PROVIDED INFORMATION:
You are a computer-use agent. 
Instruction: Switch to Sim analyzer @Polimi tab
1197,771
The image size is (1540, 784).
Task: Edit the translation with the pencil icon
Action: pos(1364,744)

EXERCISE OBJECTIVE:
A word-for-word copy of all the entries is required.

REPLY:
You are a computer-use agent. 
Instruction: Switch to Sim analyzer @Polimi tab
1197,771
The image size is (1540, 784).
Task: Edit the translation with the pencil icon
Action: pos(1364,744)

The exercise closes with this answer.